▶ **Texto extraído**:

____________________

Há mais Bergman (e por extensão Truffaut e Godard) em “As Quatro Irmãs”. O cineasta detalha: “a prolongada olhadela para a câmera que Vera Holtz mantém evoca Harriet Andersson, em “Monika e o Desejo”. E, por extensão, “o olhar do ator Jean-Pierre Léaud, menino na praia (que recriamos em Mongaguá), e ainda a virada de cabeça de Jean Seberg no final do godardiano ‘Acossado’”.

Mocarzel lembra que as citações a “Persona” fazem parte orgânica do conceito de “As Quatro Irmãs” por razão muito clara: “no filme do Bergman, a Liv Ulman é uma atriz que perde a voz, a fala. No nosso filme, Vera é uma atriz que está enfrentando lapsos de memória. Ela encara a câmera para fazer da máquina um veículo de resgate dessa memória esquecida da infância e da adolescência. Um dispositivo lúdico, com o qual tentei fugir de um filme doméstico sobre o casarão de Tatuí”.

Além do cinema, as Artes Plásticas têm presença das mais significativas em “As Quatro Irmãs”. Isto porque Vera é apaixonada por performance, pintura, escultura e história em quadrinho. São famosas suas bem-humoradas “performances” plásticas disponibilizadas no espaço digital.

Mocarzel lembra que “As Quatro Irmãs” foi rodado nas três casas de Vera: em São Paulo, Rio de Janeiro e Tatuí. “O apartamento paulistano dela parece o MoMA de Nova York, com obras de arte espalhadas por todos os cômodos”. Este é “o universo dela, uma atriz que se formou em Design e que coleciona obras e objetos artísticos”.

“A personagem Pé Vermelho” (de grande importância no filme) – prossegue o cineasta – “é uma criação da própria Vera, que fez do casarão da família o estúdio lúdico sempre sonhado”. Para o filme, “pintamos as paredes, fizemos um estúdio todo preto, enfim, filmamos a memória da casa, depois, ela subverteu tudo e, agora, a o casarão foi totalmente reformado depois que sua memória foi eternizada no cinema”.

____________________

▶ **Conjunto de tarefas**:
- a) Reproduza o trecho do texto sobre o filme “As Quatro Irmãs” que vai de “Mocarzel lembra que as” até “no espaço digital.”.
- b) Responda às perguntas com base no texto sobre o filme “As Quatro Irmãs”:
(i) Em quais cidades ficam as três casas de Vera onde o filme foi rodado?
(ii) Em que curso Vera se formou?
(iii) Quem criou a personagem Pé Vermelho?

▶ **Dados disponíveis**:

____________________

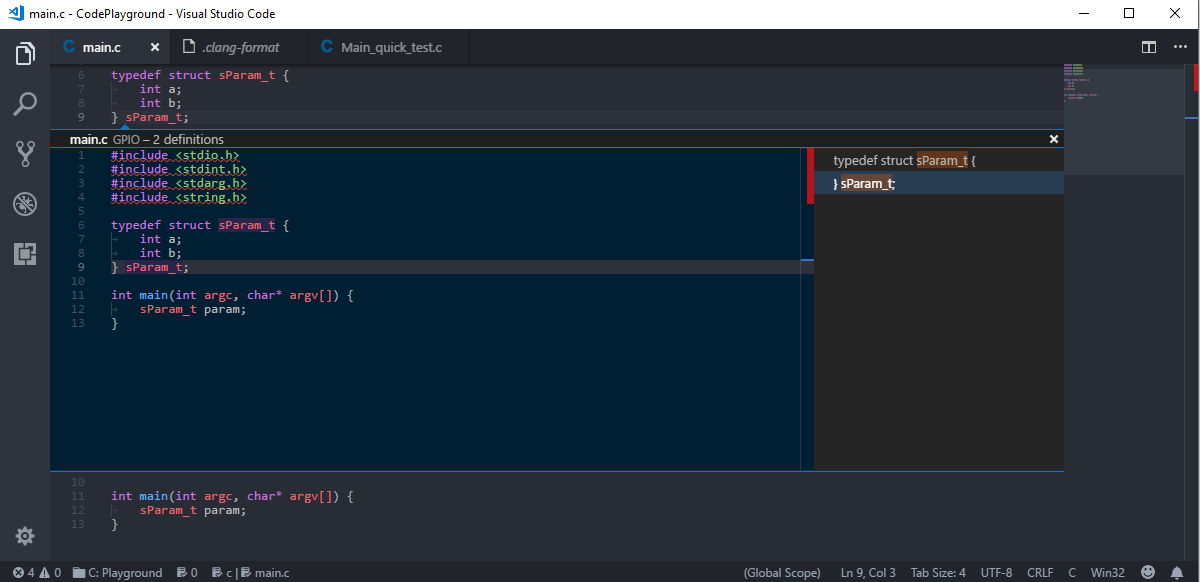Viewport: 1200px width, 582px height.
Task: Send feedback via the smiley icon
Action: (x=1148, y=572)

____________________

▶ **Soluções completas**:
- a)
Mocarzel lembra que as citações a “Persona” fazem parte orgânica do conceito de “As Quatro Irmãs” por razão muito clara: “no filme do Bergman, a Liv Ulman é uma atriz que perde a voz, a fala. No nosso filme, Vera é uma atriz que está enfrentando lapsos de memória. Ela encara a câmera para fazer da máquina um veículo de resgate dessa memória esquecida da infância e da adolescência. Um dispositivo lúdico, com o qual tentei fugir de um filme doméstico sobre o casarão de Tatuí”.

Além do cinema, as Artes Plásticas têm presença das mais significativas em “As Quatro Irmãs”. Isto porque Vera é apaixonada por performance, pintura, escultura e história em quadrinho. São famosas suas bem-humoradas “performances” plásticas disponibilizadas no espaço digital.

- b)
(i) São Paulo, Rio de Janeiro e Tatuí.
(ii) Em Design.
(iii) A própria Vera.